**Requirement**: Look through the entries below for the line that contains "Viewport: 495px width, 635px", then set down that line and each one after it exactly, through the last.

**Supplied entries**:
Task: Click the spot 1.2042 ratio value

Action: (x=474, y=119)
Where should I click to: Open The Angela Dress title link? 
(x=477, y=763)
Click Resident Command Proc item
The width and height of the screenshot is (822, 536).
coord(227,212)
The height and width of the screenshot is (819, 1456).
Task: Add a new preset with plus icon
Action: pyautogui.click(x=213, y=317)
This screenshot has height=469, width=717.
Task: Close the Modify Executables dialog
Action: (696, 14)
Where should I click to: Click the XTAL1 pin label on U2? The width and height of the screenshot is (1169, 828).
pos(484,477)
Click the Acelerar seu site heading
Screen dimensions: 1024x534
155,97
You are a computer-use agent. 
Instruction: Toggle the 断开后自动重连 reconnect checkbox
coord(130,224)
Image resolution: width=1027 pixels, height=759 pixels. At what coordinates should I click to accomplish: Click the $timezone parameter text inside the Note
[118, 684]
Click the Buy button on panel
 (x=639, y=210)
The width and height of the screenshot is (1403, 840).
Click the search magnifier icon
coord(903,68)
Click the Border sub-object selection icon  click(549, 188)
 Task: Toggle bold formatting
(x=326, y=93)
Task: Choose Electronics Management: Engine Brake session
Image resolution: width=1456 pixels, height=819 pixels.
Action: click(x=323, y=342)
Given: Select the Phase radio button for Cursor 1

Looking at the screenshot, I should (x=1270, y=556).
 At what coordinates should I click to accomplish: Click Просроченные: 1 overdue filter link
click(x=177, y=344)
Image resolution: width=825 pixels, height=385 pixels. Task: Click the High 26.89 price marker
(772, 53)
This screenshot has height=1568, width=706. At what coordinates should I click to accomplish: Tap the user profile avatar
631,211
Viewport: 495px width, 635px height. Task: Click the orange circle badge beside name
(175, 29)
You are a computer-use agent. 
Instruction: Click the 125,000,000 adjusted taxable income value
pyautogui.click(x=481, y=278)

**Response to this exercise**:
Viewport: 495px width, 635px height. Task: Click the orange circle badge beside name
(175, 29)
You are a computer-use agent. 
Instruction: Click the 125,000,000 adjusted taxable income value
pyautogui.click(x=481, y=278)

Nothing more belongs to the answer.